Find the line with "Screen dimensions: 690x439" in the entries below. Repeat it, every following line, and the line with "Task: Open SKU link MH-BD-11501", exactly and with nothing added.

▶ _Information shown_:
+++++

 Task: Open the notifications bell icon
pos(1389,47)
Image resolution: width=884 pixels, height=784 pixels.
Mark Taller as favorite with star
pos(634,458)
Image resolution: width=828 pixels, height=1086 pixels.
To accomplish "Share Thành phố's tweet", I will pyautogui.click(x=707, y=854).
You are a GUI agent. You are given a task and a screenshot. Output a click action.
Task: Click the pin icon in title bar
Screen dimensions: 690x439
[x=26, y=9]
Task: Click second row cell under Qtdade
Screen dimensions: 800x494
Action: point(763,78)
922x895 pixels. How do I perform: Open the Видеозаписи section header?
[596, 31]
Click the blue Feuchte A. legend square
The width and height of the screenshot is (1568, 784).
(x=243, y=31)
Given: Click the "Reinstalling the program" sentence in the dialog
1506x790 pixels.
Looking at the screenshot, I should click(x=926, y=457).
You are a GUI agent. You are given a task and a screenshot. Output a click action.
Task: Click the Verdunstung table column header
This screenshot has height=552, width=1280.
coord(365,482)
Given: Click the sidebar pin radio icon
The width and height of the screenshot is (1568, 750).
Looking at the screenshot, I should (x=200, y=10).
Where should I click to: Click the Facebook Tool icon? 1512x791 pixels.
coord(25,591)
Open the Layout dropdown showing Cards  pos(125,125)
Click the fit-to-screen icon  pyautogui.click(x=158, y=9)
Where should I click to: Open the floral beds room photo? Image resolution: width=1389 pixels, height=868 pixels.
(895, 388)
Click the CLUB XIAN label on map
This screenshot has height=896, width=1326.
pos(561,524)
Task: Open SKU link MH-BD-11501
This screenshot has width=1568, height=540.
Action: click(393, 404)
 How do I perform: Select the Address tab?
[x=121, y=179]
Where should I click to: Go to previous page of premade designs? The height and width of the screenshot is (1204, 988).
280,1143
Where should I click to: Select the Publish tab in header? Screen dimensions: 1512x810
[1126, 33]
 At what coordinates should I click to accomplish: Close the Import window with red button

+++++

▶ _Answer section_:
Screen dimensions: 690x439
[x=26, y=9]
Task: Click second row cell under Qtdade
Screen dimensions: 800x494
Action: point(763,78)
922x895 pixels. How do I perform: Open the Видеозаписи section header?
[596, 31]
Click the blue Feuchte A. legend square
The width and height of the screenshot is (1568, 784).
(x=243, y=31)
Given: Click the "Reinstalling the program" sentence in the dialog
1506x790 pixels.
Looking at the screenshot, I should click(x=926, y=457).
You are a GUI agent. You are given a task and a screenshot. Output a click action.
Task: Click the Verdunstung table column header
This screenshot has height=552, width=1280.
coord(365,482)
Given: Click the sidebar pin radio icon
The width and height of the screenshot is (1568, 750).
Looking at the screenshot, I should (x=200, y=10).
Where should I click to: Click the Facebook Tool icon? 1512x791 pixels.
coord(25,591)
Open the Layout dropdown showing Cards  pos(125,125)
Click the fit-to-screen icon  pyautogui.click(x=158, y=9)
Where should I click to: Open the floral beds room photo? Image resolution: width=1389 pixels, height=868 pixels.
(895, 388)
Click the CLUB XIAN label on map
This screenshot has height=896, width=1326.
pos(561,524)
Task: Open SKU link MH-BD-11501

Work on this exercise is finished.